Your Function acts as the backend brain for a customer support bot. The bot platform handles messaging; your Function handles logic.

// src/index.ts — Bot intelligence layer
interface Env {
DB: Database
AI: AI
VECTORIZE: VectorSearch
CACHE: Cache
}
export default {
async fetch(request: Request, env: Env): Promise<Response> {
const { message, userId, platform } = await request.json<{
message: string
userId: string
platform: 'discord' | 'telegram' | 'slack'
}>()
// 1. Check if user has an open ticket
const ticket = await env.DB
.prepare('SELECT * FROM tickets WHERE user_id = ? AND status = ?')
.bind(userId, 'open')
.first()
// 2. Search knowledge base
const embedding = await env.AI.run('@cf/baai/bge-base-en-v1.5', { text: message })
const docs = await env.VECTORIZE.query(embedding.data[0], {
topK: 3,
returnMetadata: 'all'
})
const context = docs.matches.map(m => m.metadata?.text).filter(Boolean).join('\n\n')
// 3. Generate response with context
const response = await env.AI.run('@cf/meta/llama-3.1-8b-instruct', {
messages: [
{
role: 'system',
content: `You are a helpful support agent. Answer based on this context:\n${context}\n\nIf you can't answer confidently, say you'll escalate to a human.`
},
{ role: 'user', content: message }
],
max_tokens: 300
})
// 4. Log the interaction
await env.DB
.prepare('INSERT INTO support_logs (user_id, platform, message, response, ticket_id) VALUES (?, ?, ?, ?, ?)')
.bind(userId, platform, message, response.response, ticket?.id || null)
.run()
return Response.json({
reply: response.response,
sources: docs.matches.map(m => m.metadata?.title),
hasOpenTicket: !!ticket
})
}
}

This single Function powers the bot across all 4 platforms. The bot configuration in Aerostack routes messages to your Function regardless of whether the user is on Discord, Telegram, Slack, or WhatsApp.


Agent Endpoints expose your Function as a REST API designed for AI agents. Agents can call your endpoint autonomously as part of larger workflows.

An Agent Endpoint that receives a pull request diff and returns a code review.

// src/index.ts — Agent Endpoint
interface Env {
AI: AI
DB: Database
}
export default {
async fetch(request: Request, env: Env): Promise<Response> {
const { diff, language, context } = await request.json<{
diff: string
language: string
context?: string
}>()
const review = await env.AI.run('@cf/meta/llama-3.1-70b-instruct', {
messages: [
{
role: 'system',
content: `You are a senior ${language} code reviewer. Review this diff for bugs, security issues, performance problems, and style.
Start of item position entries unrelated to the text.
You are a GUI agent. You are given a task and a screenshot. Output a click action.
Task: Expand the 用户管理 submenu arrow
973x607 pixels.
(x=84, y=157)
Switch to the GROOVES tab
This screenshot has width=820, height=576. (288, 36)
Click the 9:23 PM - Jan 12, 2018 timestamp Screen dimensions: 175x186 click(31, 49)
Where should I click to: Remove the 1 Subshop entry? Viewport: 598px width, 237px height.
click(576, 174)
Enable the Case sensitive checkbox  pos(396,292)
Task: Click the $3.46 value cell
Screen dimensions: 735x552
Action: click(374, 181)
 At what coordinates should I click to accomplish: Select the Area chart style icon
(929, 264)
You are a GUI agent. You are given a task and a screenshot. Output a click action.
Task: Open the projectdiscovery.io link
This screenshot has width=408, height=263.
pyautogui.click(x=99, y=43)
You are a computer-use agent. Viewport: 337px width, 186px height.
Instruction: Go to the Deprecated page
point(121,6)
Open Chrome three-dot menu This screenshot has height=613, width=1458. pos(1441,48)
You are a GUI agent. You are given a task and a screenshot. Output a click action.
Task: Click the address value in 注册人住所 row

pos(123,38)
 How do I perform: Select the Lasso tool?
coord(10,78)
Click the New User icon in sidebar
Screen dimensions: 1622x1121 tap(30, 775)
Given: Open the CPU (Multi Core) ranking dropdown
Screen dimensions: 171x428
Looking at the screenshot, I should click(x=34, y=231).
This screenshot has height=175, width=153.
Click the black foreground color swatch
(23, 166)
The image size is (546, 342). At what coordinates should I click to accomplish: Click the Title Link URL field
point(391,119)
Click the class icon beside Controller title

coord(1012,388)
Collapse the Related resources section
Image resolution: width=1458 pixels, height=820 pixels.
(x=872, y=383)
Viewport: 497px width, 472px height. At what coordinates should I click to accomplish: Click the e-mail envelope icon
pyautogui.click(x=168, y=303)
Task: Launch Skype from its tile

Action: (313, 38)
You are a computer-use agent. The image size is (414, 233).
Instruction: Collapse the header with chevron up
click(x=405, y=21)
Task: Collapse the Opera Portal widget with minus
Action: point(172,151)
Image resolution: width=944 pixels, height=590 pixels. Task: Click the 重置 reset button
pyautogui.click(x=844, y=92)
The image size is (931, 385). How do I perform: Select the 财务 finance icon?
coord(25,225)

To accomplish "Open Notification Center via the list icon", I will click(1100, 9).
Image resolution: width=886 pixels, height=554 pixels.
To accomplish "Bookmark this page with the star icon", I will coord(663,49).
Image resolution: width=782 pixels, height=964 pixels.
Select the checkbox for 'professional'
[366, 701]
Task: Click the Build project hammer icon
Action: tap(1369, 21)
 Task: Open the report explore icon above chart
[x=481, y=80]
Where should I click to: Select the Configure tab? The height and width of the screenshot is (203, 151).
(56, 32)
Be specific and actionable.${context ? `\n\nProject context: ${context}` : ''}`
},
{ role: 'user', content: diff }
],
max_tokens: 1000
})
// Log review for analytics
await env.DB
.prepare('INSERT INTO reviews (language, diff_size, review) VALUES (?, ?, ?)')
.bind(language, diff.length, review.response)
.run()
return Response.json({
review: review.response,
timestamp: new Date().toISOString()
})
}
}

AI agents can call this endpoint as part of a CI/CD pipeline — every PR gets an automatic code review powered by your custom logic.


Combining Everything: A Complete AI Product

Section titled “Combining Everything: A Complete AI Product”

Here’s what a real AI product looks like on Aerostack — all powered by Functions:

Your Workspace

Product Search
(MCP)

Order Management
(MCP)

Customer Data
(MCP)

Daily Digest
(Skill)

Anomaly Alert
(Skill)

Support Bot
(Discord)

Sales Bot
(Telegram)

Your Functions
(Custom Logic)

Database

AI

Vector Search

Cache

One set of Functions. Multiple AI interfaces. One Workspace URL.

An AI agent connected to this Workspace can:

  • Search your product catalog (MCP)
  • Place orders on behalf of customers (MCP)
  • Look up customer history (MCP)
  • Get automated daily reports (Skill)
  • Respond to customer questions on Discord (Bot)

All of this is powered by the Functions you write. The rest is routing, auth, and infrastructure — handled by Aerostack.